2019 Nigerian House of Representatives election in Ondo State
| Party |  | Candidate | Votes | % |
|---|---|---|---|---|
|  | APC | Olubunmi Tunji-Ojo | 20,988 | 36.43% |
|  | PDP | Olawale Ogunleye | 12,969 | 22.51% |
|  | Others |  | 23,651 | 41.06% |
| Total votes |  |  | 57,608 | 100% |
|  | APC hold |  |  |  |

=== Akoko South East/Akoko South West ===
A total of 9 candidates registered with the Independent National Electoral Commission to contest in the election. APC candidate Adejoro Adeogun won the election, defeating AA Olusegun Ategbole and 7 other candidates. Adeogun received 34.57% of the votes, while Ategbole received 26.67%.
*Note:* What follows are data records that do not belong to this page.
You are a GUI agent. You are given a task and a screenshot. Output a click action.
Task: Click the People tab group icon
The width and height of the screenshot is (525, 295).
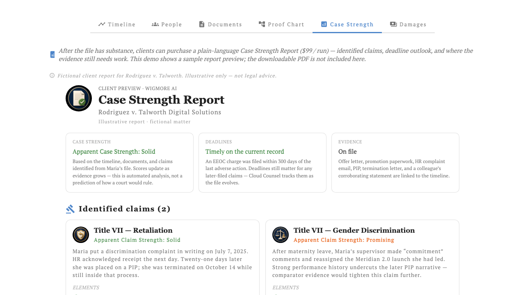click(155, 24)
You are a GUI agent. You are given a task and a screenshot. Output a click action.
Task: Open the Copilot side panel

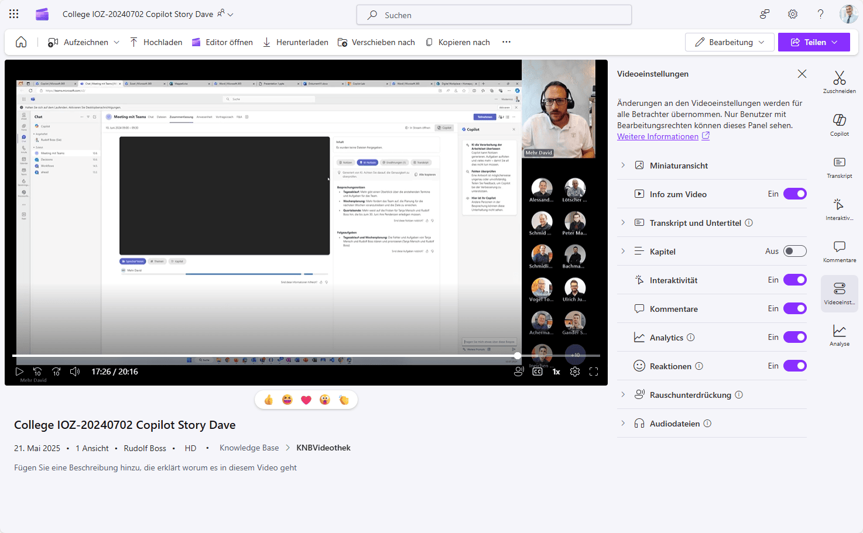[839, 124]
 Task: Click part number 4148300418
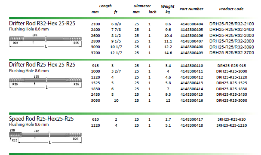point(192,125)
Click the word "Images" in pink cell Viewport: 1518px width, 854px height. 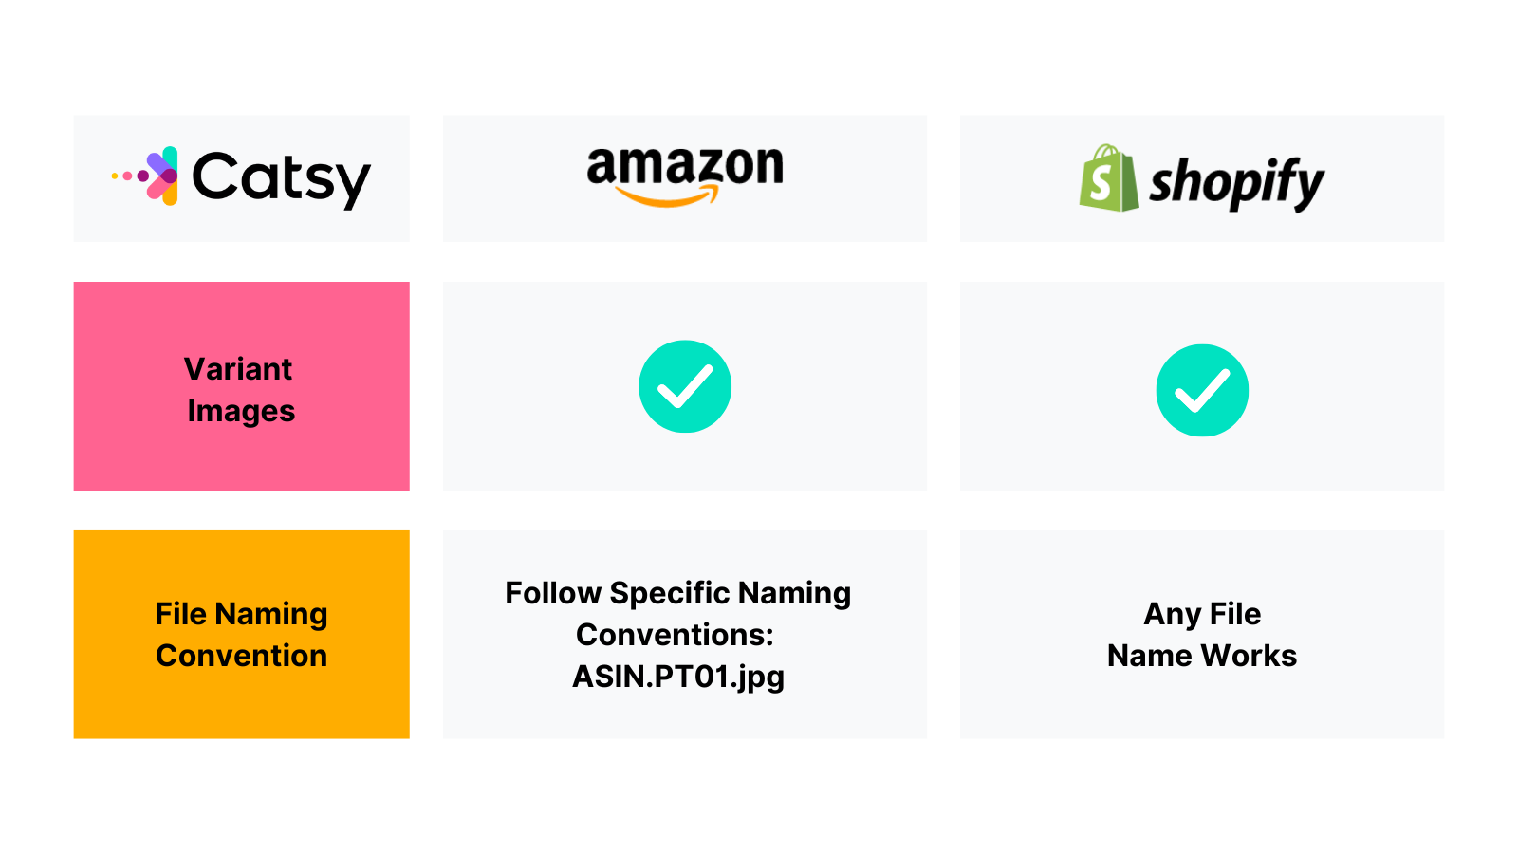pos(241,411)
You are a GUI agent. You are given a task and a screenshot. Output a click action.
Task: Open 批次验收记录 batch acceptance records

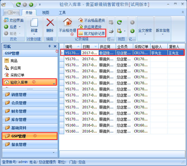click(x=91, y=33)
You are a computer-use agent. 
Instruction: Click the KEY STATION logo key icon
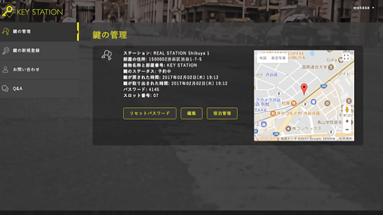8,11
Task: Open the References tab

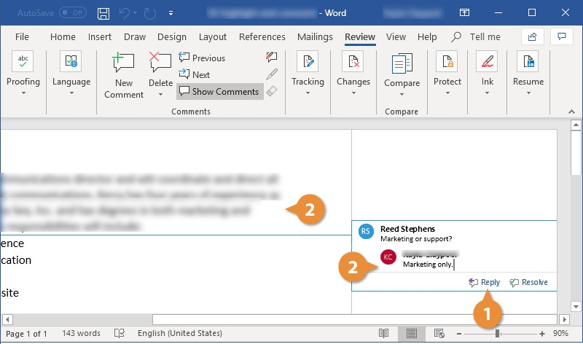Action: [262, 37]
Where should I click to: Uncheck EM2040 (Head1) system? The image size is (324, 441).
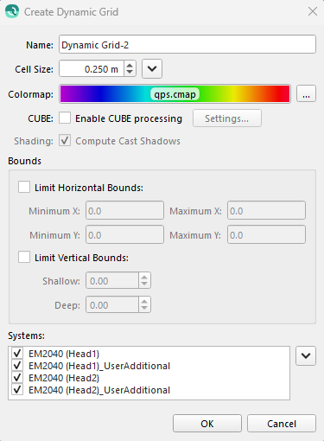(x=17, y=353)
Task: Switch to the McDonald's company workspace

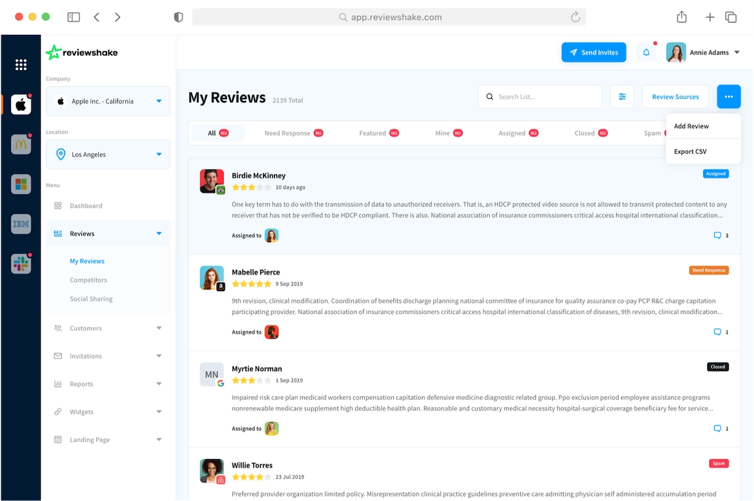Action: point(21,144)
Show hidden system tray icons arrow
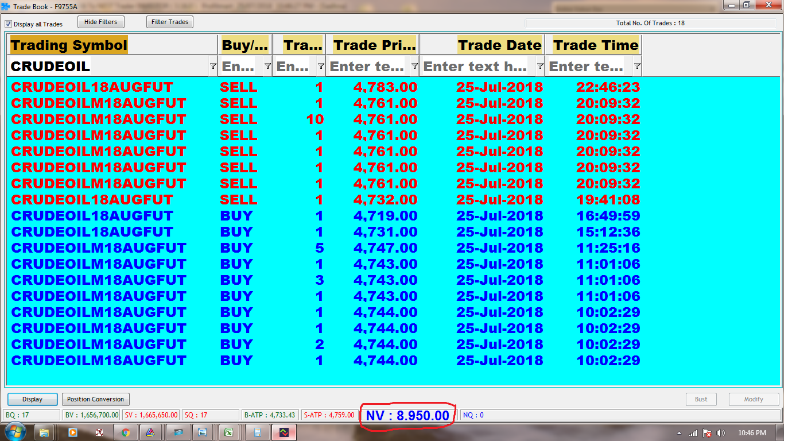 pyautogui.click(x=680, y=433)
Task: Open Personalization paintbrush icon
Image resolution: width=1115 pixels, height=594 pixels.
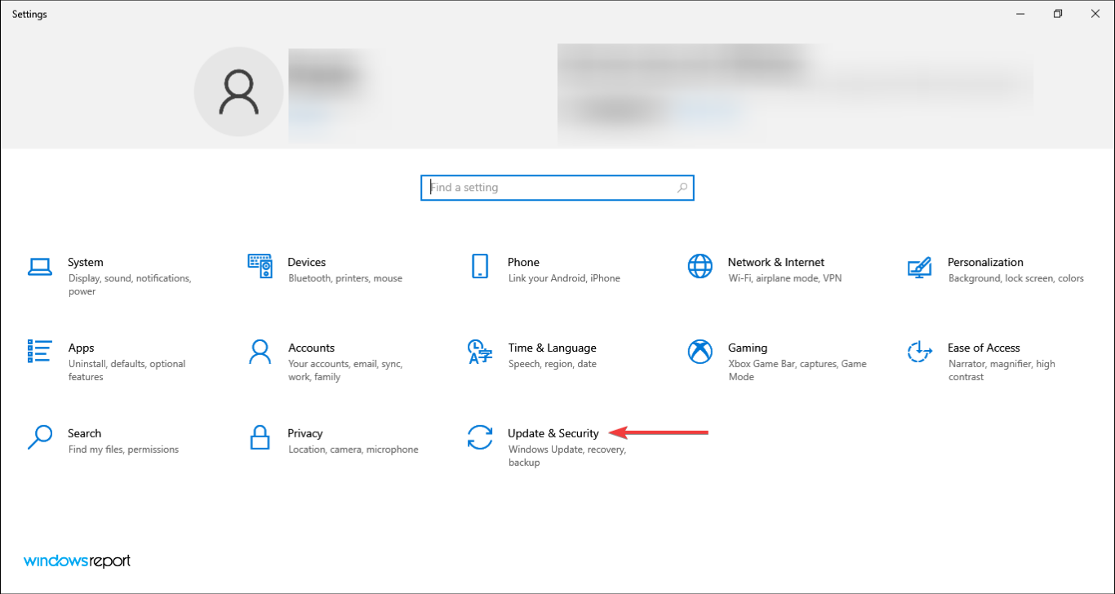Action: (x=919, y=266)
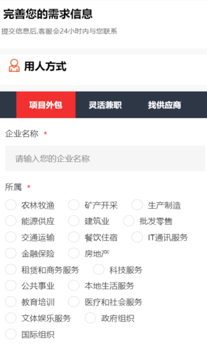
Task: Select 金融保险 under 所属
Action: pos(10,253)
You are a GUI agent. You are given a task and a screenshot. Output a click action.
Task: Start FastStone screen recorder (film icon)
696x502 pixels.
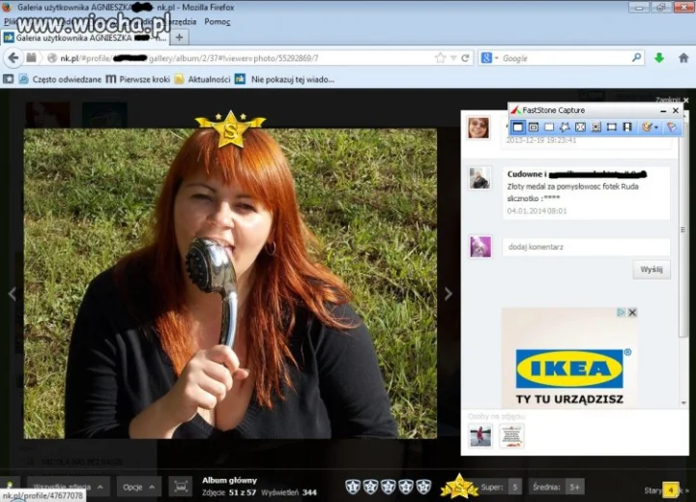[627, 128]
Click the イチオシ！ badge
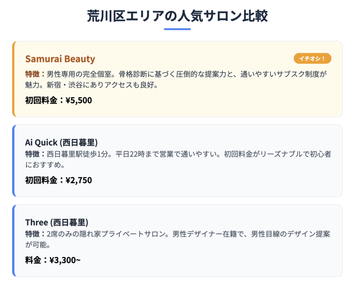 pyautogui.click(x=312, y=59)
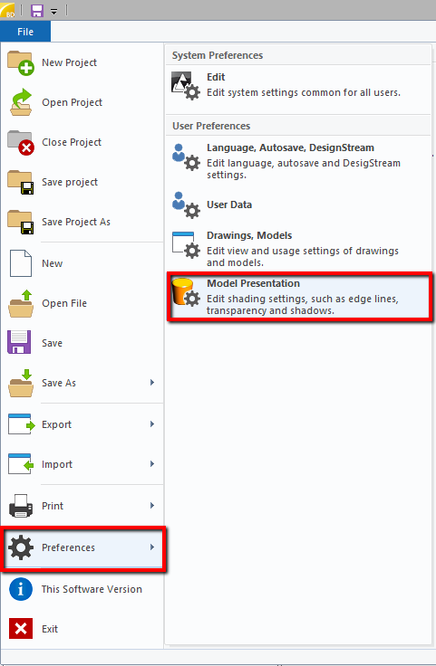Screen dimensions: 436x666
Task: Click the Save project folder icon
Action: click(21, 182)
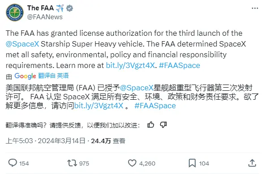This screenshot has height=174, width=266.
Task: Click the 24.4万 查看 view count
Action: pyautogui.click(x=108, y=141)
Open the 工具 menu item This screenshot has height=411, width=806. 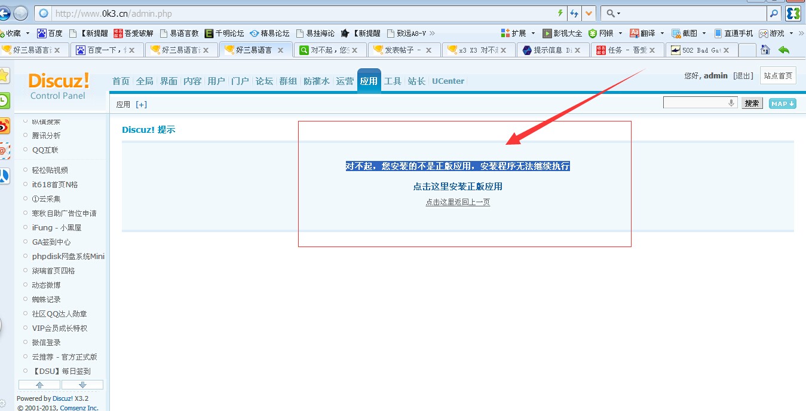click(393, 80)
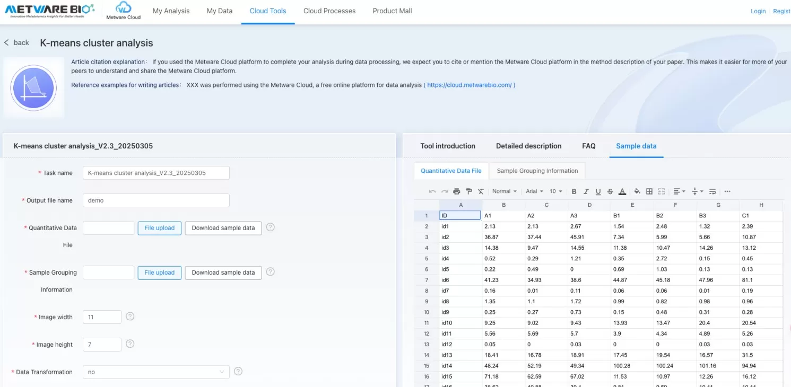The height and width of the screenshot is (387, 791).
Task: Click the Undo icon in spreadsheet toolbar
Action: pos(432,191)
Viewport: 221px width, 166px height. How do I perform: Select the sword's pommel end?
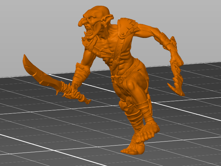click(88, 101)
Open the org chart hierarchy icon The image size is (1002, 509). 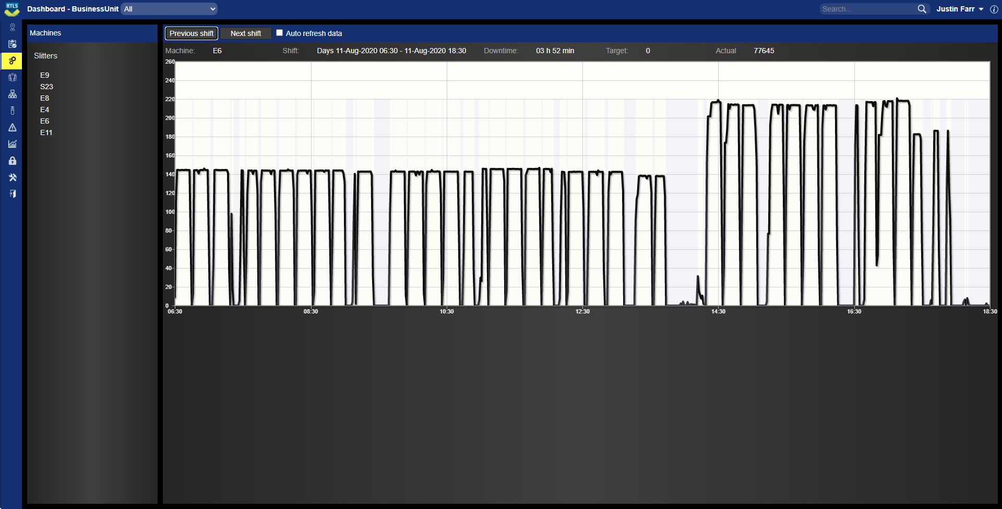13,94
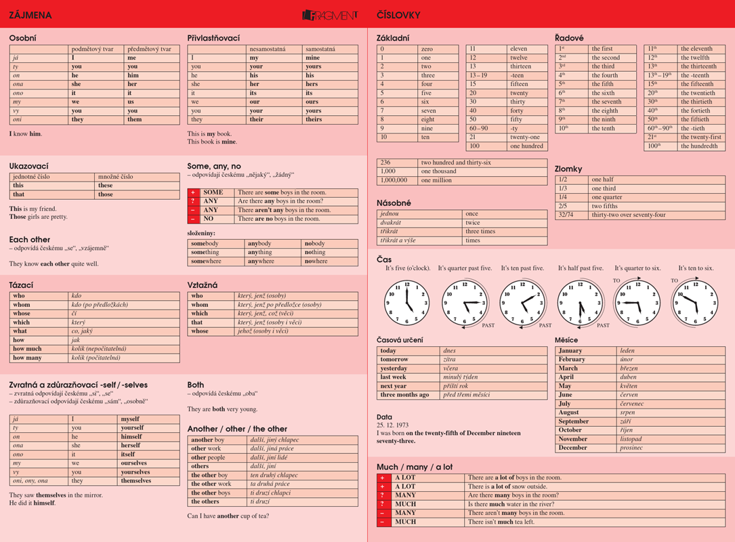The image size is (735, 542).
Task: Click the 'somebody' cell under složeniny
Action: pyautogui.click(x=215, y=243)
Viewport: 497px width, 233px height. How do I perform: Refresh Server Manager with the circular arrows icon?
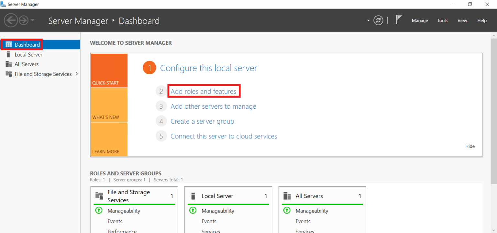click(x=378, y=20)
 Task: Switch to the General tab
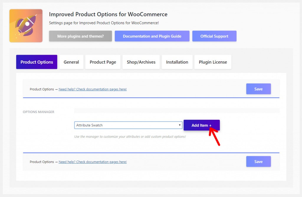click(x=71, y=62)
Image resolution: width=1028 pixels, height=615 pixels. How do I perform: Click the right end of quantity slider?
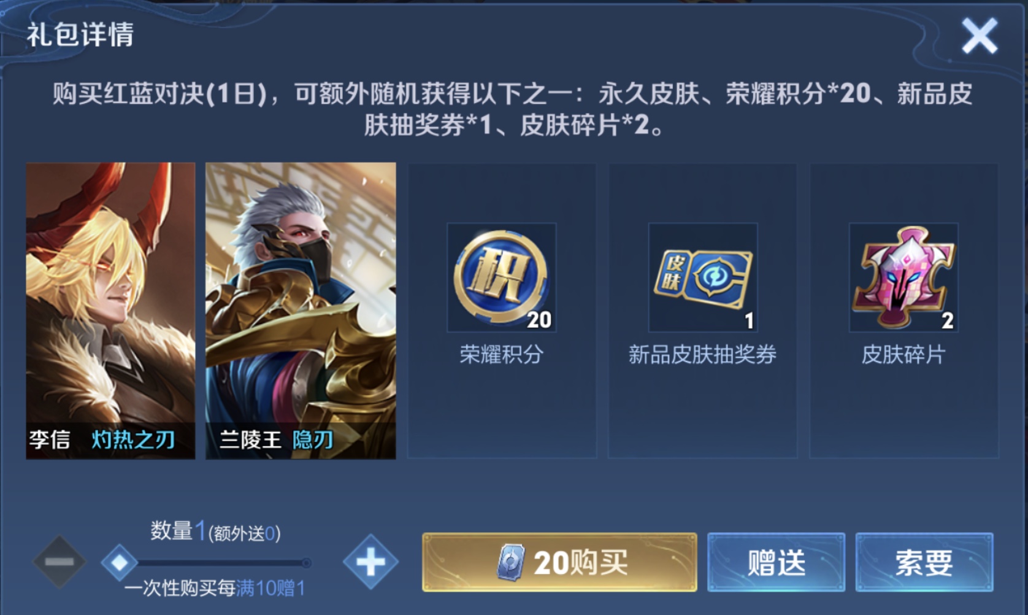pos(306,562)
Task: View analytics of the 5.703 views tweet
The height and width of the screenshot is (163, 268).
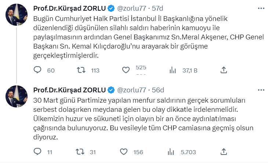Action: click(x=172, y=151)
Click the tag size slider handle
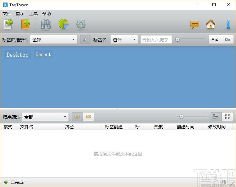 tap(178, 40)
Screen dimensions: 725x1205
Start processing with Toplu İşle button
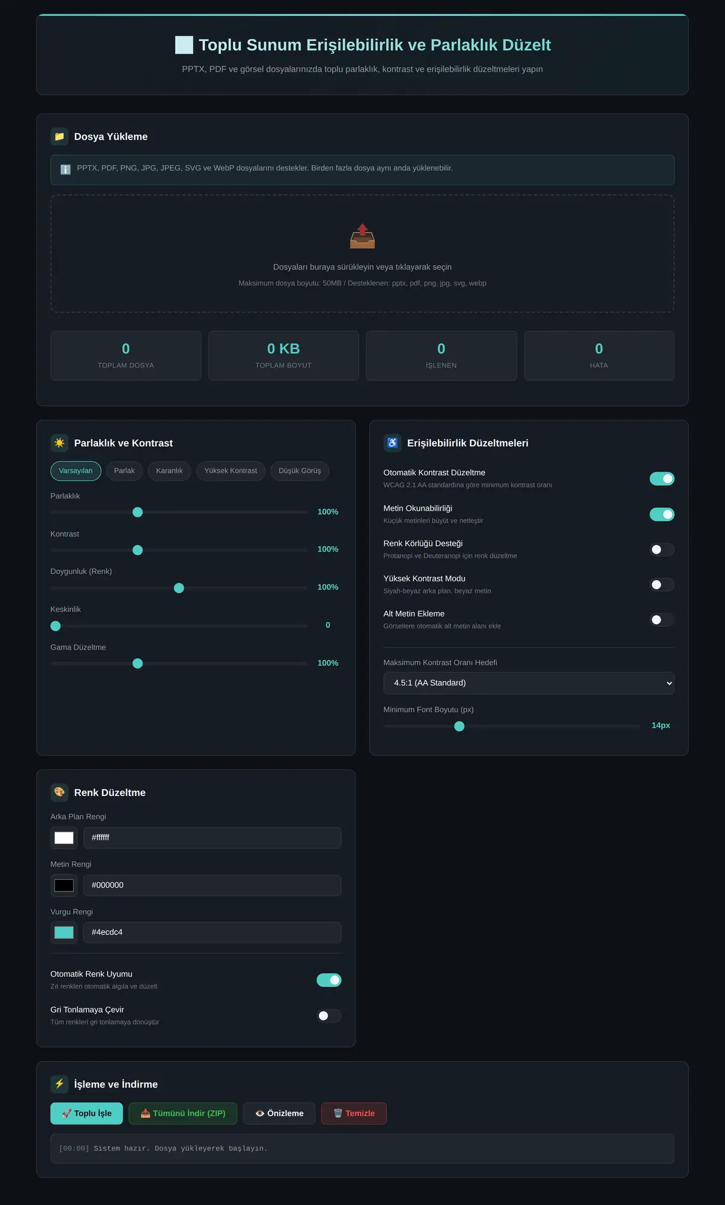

2019 Nigerian House of Representatives election in Ondo State
| Party |  | Candidate | Votes | % |
|---|---|---|---|---|
|  | APC | Adejoro Adeogun | 19,047 | 34.57% |
|  | AA | Olusegun Ategbole | 14,694 | 26.67% |
|  | Others |  | 21,353 | 38.76% |
| Total votes |  |  | 55,094 | 100% |
|  | APC hold |  |  |  |

=== Akure North/South ===
A total of 14 candidates registered with the Independent National Electoral Commission to contest in the election. PDP candidate Adedayo Omolafe won the election, defeating APC Olowookere Ajisafe and 12 other party candidates. Omolafe received 55.34% of the votes, while Ajisafe received 33.22%.

2019 Nigerian House of Representatives election in Ondo State
| Party |  | Candidate | Votes | % |
|---|---|---|---|---|
|  | PDP | Adedayo Omolafe | 48,595 | 55.34% |
|  | APC | Olowookere Ajisafe | 29,171 | 33.22% |
|  | Others |  | 10,045 | 11.44% |
| Total votes |  |  | 87,811 | 100% |
|  | PDP hold |  |  |  |

=== Idanre/Ifedore ===
A total of 2 candidates registered with the Independent National Electoral Commission to contest in the election. SDP candidate Tajudeen Adefisoye won the election, defeating PDP Kayode Akinmade. Adefisoye received 53.28% of the votes, while Akinmade received 46.72%.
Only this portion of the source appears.